Моя собеседница также считала, что ей следует чаще приводить на работу свою шестилетнюю племянницу, чтобы впоследствии, когда та станет взрослой, у нее было больше уважения к старости. В то же время само появление маленькой девочки в этом мрачном заведении вызывает у его обитателей естественный душевный подъем. «Вы бы видели, как светлеют их лица, когда сюда приходит ребенок»,— сказала в заключение эта сотрудница больницы.

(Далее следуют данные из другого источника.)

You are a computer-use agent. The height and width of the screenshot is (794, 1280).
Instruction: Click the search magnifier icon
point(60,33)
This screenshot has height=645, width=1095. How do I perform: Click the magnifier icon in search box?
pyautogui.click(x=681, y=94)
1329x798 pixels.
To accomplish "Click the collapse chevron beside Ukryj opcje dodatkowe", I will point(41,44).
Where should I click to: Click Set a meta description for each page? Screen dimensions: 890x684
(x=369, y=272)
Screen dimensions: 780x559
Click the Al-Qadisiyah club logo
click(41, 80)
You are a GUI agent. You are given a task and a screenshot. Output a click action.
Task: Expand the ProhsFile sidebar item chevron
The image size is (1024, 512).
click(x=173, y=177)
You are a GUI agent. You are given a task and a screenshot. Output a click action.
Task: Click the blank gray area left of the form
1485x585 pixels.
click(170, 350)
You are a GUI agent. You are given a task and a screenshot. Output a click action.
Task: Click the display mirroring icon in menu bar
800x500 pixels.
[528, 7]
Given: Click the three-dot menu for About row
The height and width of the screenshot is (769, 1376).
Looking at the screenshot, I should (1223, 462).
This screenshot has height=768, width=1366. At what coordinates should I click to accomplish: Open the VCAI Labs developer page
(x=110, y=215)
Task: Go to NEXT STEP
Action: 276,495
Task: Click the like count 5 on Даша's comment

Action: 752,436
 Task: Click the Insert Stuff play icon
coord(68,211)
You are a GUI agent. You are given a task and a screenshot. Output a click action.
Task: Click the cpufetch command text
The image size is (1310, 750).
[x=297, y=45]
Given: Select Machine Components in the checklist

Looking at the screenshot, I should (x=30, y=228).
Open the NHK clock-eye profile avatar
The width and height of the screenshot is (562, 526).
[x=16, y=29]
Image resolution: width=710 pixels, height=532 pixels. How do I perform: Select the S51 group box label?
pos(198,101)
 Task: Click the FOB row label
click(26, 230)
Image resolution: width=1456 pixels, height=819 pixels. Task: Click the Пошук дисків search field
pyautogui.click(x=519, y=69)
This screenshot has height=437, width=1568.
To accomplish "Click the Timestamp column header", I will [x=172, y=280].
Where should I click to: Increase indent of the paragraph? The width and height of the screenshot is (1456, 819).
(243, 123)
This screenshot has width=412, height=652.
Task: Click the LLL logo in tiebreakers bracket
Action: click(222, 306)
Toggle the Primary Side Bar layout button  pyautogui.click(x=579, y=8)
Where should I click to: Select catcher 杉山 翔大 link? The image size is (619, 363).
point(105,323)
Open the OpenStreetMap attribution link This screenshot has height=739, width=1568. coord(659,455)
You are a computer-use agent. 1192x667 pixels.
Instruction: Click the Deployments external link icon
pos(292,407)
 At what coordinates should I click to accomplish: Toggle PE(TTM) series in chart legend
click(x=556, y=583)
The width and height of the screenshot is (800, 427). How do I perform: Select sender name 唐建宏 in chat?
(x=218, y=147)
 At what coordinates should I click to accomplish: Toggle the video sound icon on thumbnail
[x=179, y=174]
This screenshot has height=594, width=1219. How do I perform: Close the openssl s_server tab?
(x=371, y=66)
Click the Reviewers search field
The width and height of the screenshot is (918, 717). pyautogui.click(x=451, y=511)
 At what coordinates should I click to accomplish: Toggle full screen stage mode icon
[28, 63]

Я была согласна с ее подходом и начала вспоминать свое собственное детство. Среди близких у меня не было никого, кто по возрасту был бы старше моих родителей. Бабушки и дедушки по материнской и отцовской линиям умерли задолго до моего рождения. Я даже не помню, чтобы в Калифорнии, где я училась, или в Колорадо, где прошло мое детство, кто-либо из моих соседей или подруг жил вместе со своими дедушками и бабушками. Мне трудно вспомнить и о каких- либо продолжительных контактах со старыми людьми в период моего детства и юности.

Конечно, невозможно и не нужно механически переносить все взгляды из одного общества на другое, но на мою семью, а возможно, и не только на мою абхазские традиции оказали очень сильное влияние. И я не уверена, что двое моих сыновей — 11 и 16 лет — были бы столь привязаны к своим дедушке и бабушке и относились бы к ним столь заботливо, если бы они не побывали вместе со мной в одной из абхазских экспедиций. Кроме того, этому способствовало и мое внимание к проблемам долголетия в работе и разговоры на эти темы с друзьями в присутствии моих детей на протяжении последних шести лет (а это, как я уже говорила, один из наиболее эффективных методов воспитания детей в Абхазии).

Я также верю, что в этом отношении Абхазия надолго останется добрым примером для других народов, поскольку я не видела никаких признаков отмирания ее прекрасных традиций в процессе урбанизации или индустриализации. Одна из причин этого — преемственность освященных веками принципов воспитания детей. Крайне важную роль играет и национальная политика социалистического государства, способствующая сохранению народных традиций.

Я часто задаю себе вопрос, что случилось бы с абхазами, если бы они не выбрали социализм и не присоединились к СССР в 1922 году. Полагаю, что в лучшем случае Абхазия превратилась бы в чайную плантацию какой-либо другой мощной державы, подобно так называемым «банановым республикам» Латинской Америки, и практически не имела бы возможностей для производства своих промышленных товаров или развития национальной культуры. Худшее, что могло бы случиться с Абхазией, если бы она не вошла в состав Советского Союза,— это то, что ее народ вымер бы, ведь на рубеже двух столетий ее население быстро уменьшалось. Возможно, абхазов ожидала бы та же участь, что постигла убыхов, которые как народ прекратили свое существование. Но Абхазия сделала свой выбор и стала автономной республикой в многонациональном социалистическом государстве, в котором впервые в истории многонациональность стала признаком силы, а не слабости. Люди, с которыми я встречалась в Абхазии в конце 70-х и в начале 80-х годов, гордились прогрессом, достигнутым за 60 лет социалистического развития. И сегодня они гордятся тем, что им больше не приходится бороться с классовым неравенством, феодальной эксплуатацией, трагедией кровной мести. Они гордятся значительными достижениями сельского хозяйства, промышленности, системы образования и продолжают совершенствовать эти области.


Старейшины деревни Джгерда на свадьбе

Абхазы также произвели на меня глубокое впечатление как народ, больше всего на свете ценящий мир, стремящийся к миру, чтобы иметь возможность продолжать строительство нового общества. Общества, которое уже воссоединило половинки «рассеченного камня» из романа Баграта Шинкуба и которое желало бы дать миру еще больше долгожителей.